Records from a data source
★ ★ ★ ★
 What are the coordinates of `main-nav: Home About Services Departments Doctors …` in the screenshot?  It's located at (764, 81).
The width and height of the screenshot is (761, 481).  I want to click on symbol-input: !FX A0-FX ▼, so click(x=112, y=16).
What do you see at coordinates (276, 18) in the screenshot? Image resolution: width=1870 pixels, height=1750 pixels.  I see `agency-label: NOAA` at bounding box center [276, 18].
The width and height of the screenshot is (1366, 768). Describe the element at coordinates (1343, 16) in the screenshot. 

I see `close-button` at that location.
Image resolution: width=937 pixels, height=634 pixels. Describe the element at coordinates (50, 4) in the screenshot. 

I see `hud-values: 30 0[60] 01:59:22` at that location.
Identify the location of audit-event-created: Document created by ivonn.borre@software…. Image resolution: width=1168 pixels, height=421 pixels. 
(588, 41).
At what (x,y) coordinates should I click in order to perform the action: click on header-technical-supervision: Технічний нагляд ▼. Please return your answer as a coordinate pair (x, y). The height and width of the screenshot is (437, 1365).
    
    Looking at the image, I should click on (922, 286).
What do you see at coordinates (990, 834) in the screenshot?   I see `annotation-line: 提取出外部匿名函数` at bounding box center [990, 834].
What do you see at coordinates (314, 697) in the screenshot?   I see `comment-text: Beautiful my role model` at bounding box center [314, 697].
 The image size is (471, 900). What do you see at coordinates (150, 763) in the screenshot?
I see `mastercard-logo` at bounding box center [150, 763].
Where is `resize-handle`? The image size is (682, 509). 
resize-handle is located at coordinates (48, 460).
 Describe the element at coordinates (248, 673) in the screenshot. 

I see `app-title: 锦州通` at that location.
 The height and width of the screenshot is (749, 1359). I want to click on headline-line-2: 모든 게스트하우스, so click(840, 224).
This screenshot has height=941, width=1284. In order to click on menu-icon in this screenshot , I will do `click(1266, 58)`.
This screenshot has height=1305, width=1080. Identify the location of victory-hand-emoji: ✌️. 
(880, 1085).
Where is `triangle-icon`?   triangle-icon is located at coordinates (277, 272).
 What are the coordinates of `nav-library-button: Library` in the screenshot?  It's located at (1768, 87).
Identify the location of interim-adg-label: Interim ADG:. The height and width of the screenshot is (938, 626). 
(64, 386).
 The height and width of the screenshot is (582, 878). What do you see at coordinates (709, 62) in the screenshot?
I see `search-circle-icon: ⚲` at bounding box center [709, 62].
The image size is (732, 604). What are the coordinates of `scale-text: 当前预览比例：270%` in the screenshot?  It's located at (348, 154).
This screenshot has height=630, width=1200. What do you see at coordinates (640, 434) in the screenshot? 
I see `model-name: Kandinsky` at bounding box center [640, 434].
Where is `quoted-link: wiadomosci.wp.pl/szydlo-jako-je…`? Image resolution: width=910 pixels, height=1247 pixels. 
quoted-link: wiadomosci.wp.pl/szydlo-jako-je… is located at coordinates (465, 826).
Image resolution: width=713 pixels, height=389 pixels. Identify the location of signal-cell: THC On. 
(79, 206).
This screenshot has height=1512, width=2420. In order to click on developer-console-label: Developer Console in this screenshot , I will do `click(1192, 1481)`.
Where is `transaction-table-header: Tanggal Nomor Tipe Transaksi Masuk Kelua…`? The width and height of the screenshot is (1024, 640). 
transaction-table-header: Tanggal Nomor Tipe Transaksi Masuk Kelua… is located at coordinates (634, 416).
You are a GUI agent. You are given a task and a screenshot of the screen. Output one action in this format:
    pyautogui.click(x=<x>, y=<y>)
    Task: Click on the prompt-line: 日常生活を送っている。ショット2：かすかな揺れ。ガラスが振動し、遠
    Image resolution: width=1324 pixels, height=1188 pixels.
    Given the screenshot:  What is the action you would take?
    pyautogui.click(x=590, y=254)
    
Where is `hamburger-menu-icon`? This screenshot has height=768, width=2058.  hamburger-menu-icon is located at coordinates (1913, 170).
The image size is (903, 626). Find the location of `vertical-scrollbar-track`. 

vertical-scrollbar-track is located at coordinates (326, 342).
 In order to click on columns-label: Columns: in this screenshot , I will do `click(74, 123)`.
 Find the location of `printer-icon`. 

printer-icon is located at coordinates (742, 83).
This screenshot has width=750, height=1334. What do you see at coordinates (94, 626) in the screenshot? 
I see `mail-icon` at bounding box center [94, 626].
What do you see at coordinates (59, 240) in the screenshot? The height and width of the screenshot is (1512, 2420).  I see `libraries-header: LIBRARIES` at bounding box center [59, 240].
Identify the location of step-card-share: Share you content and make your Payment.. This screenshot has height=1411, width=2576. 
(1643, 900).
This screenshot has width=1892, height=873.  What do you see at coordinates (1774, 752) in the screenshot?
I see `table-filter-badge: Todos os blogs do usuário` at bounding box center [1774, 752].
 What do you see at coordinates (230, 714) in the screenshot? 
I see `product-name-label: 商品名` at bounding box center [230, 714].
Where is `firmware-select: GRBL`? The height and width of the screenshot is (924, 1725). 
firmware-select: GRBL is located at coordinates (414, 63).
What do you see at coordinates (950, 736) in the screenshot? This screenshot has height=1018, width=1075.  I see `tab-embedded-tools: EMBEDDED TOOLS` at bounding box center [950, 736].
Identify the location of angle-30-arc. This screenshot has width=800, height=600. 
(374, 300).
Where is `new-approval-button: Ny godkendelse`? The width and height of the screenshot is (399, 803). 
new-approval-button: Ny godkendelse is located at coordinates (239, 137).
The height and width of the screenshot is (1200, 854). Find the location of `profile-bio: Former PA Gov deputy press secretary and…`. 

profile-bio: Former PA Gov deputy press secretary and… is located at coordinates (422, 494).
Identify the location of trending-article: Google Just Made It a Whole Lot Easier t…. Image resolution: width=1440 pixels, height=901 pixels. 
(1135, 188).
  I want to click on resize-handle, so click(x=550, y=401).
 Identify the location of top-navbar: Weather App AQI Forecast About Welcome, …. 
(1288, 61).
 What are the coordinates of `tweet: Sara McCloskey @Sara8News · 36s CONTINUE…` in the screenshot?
★ ★ ★ ★
Repeat the lines beginning with the one containing "Identify the location of top-navbar: Weather" and running through the last line, requests included. Add 142 to every coordinate in the answers.

 Identify the location of top-navbar: Weather App AQI Forecast About Welcome, …. 
(1430, 203).
 What are the coordinates of `tweet: Sara McCloskey @Sara8News · 36s CONTINUE…` in the screenshot?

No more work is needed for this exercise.